[Exercise material — start]

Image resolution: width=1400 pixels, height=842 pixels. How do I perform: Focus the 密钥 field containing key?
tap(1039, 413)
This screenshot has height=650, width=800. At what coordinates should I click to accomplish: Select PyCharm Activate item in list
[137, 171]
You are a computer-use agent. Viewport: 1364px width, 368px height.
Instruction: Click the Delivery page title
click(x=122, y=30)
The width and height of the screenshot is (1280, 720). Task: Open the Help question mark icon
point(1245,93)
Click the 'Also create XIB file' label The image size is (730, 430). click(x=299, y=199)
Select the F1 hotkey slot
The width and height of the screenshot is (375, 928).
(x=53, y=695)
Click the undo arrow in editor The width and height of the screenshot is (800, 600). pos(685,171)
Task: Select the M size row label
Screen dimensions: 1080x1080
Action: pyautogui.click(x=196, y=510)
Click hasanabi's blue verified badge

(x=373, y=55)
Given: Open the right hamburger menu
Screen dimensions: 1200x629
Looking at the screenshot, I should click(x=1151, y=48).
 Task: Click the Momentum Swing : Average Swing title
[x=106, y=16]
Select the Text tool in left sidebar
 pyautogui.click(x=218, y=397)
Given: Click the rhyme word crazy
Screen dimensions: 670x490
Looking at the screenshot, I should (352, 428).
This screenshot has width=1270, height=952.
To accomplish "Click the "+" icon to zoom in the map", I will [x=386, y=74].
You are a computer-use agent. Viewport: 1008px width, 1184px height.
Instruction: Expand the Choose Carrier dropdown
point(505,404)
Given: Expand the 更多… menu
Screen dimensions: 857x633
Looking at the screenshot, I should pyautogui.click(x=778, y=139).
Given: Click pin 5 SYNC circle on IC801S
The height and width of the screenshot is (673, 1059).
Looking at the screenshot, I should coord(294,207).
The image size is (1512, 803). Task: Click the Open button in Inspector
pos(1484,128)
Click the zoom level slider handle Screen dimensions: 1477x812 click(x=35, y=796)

[Exercise material — finish]

● Your task
Could you write out all the entries exactly as given?

● Response to this exercise
Image resolution: width=1400 pixels, height=842 pixels. How do I perform: Focus the 密钥 field containing key?
tap(1039, 413)
This screenshot has height=650, width=800. At what coordinates should I click to accomplish: Select PyCharm Activate item in list
[137, 171]
You are a computer-use agent. Viewport: 1364px width, 368px height.
Instruction: Click the Delivery page title
click(x=122, y=30)
The width and height of the screenshot is (1280, 720). Task: Open the Help question mark icon
point(1245,93)
Click the 'Also create XIB file' label The image size is (730, 430). click(x=299, y=199)
Select the F1 hotkey slot
The width and height of the screenshot is (375, 928).
(x=53, y=695)
Click the undo arrow in editor The width and height of the screenshot is (800, 600). pos(685,171)
Task: Select the M size row label
Screen dimensions: 1080x1080
Action: pyautogui.click(x=196, y=510)
Click hasanabi's blue verified badge

(x=373, y=55)
Given: Open the right hamburger menu
Screen dimensions: 1200x629
Looking at the screenshot, I should click(x=1151, y=48).
 Task: Click the Momentum Swing : Average Swing title
[x=106, y=16]
Select the Text tool in left sidebar
 pyautogui.click(x=218, y=397)
Given: Click the rhyme word crazy
Screen dimensions: 670x490
Looking at the screenshot, I should (352, 428).
This screenshot has width=1270, height=952.
To accomplish "Click the "+" icon to zoom in the map", I will [x=386, y=74].
You are a computer-use agent. Viewport: 1008px width, 1184px height.
Instruction: Expand the Choose Carrier dropdown
point(505,404)
Given: Expand the 更多… menu
Screen dimensions: 857x633
Looking at the screenshot, I should pyautogui.click(x=778, y=139).
Given: Click pin 5 SYNC circle on IC801S
The height and width of the screenshot is (673, 1059).
Looking at the screenshot, I should coord(294,207).
The image size is (1512, 803). Task: Click the Open button in Inspector
pos(1484,128)
Click the zoom level slider handle Screen dimensions: 1477x812 click(x=35, y=796)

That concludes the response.